To conduct a cost-effectiveness analysis, researchers also need to specify the health intervention in some detail. A health intervention is a deliberate activity that aims to improve someone's health by reducing the risk, the duration, or the severity of a health problem. Such interventions can be defined relative to adverse health events, such as being involved in an accident, contracting an infection, or suffering from a malignant tumor. Primary prevention seeks to avert an adverse health event, while secondary prevention aims to keep an adverse health event from recurring or causing a related problem once it has occurred. Following an adverse health event, interventions can also fall into several categories of case management, including cures, acute care, chronic care, rehabilitation, and palliation (box 3.3).
[Box 3.3]
Characterizing an intervention fully also requires defining the level of care at which it is delivered; the particular supplies and processes involved; and the types of health care workers and any associated services required, such as laboratory tests. The more detailed and accurate the analysis, the more readily investigators can assess whether it is similar to or diverges from how that intervention is characterized in other contexts. For example, health interventions might be provided by a less specialized facility or involve more visits in one country than another.

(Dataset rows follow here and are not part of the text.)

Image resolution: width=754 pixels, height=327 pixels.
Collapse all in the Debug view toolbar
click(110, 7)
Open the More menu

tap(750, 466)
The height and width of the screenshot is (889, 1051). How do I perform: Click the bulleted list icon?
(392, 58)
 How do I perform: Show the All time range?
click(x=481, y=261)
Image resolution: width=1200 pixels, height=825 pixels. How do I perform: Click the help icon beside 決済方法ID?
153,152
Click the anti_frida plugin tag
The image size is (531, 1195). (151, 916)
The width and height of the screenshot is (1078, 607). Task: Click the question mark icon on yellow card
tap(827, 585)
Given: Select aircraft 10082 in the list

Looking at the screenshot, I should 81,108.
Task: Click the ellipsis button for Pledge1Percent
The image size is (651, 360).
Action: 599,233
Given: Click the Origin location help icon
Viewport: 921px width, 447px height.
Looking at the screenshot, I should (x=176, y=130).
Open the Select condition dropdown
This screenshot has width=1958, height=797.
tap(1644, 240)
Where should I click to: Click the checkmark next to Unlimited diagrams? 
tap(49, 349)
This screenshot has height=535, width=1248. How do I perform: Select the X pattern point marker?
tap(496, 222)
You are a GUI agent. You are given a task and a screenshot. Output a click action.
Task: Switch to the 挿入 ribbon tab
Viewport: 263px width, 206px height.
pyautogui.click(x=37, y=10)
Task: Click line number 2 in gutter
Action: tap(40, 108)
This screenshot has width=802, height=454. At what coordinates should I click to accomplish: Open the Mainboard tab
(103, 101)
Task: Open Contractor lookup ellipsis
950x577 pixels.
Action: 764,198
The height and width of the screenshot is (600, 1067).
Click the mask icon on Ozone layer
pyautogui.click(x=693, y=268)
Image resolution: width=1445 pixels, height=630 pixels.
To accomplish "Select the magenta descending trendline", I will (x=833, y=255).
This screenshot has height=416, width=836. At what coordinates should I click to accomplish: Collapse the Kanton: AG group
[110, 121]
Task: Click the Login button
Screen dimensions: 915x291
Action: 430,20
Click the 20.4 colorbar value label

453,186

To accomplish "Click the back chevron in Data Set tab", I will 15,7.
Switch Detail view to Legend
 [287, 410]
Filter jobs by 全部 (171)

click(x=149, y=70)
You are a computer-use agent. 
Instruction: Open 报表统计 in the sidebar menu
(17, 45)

The scope of the costs included will also affect the cost-effectiveness analysis. Researchers may choose a narrow definition of costs and focus exclusively on the direct variable costs of providing a service; that is, they may only include the costs of additional materials and staff that are required and exclude costs associated with the use of existing infrastructure or installed capacity. In other cases researchers may use wider definitions of costs by apportioning some share of the fixed costs of facilities and administration to the costs of the service. The DCP2 authors were asked to follow the latter approach.
In some studies, researchers include other costs, such as the value of the time patients and family members spend in obtaining a service or the cost of transportation to reach facilities. When more costs are included, the cost per unit of health gain will be higher and the intervention will appear to be less cost-effective. If the interventions that are being compared have similar characteristics, such as all being offered at a similar facility, then including these other costs will not alter the ranking of interventions, but comparisons across interventions that are dissimilar could yield different results if the ratios are otherwise close. To be consistent, DCP2 chapters use only direct costs, because estimates of these other costs are both difficult to obtain and rarely consistent across studies. An ethical problem is also involved if poor people's time is valued only on the basis of their low wages or incomes.
"An ethical problem is involved if poor people's time is valued only on the basis of their low wages or incomes."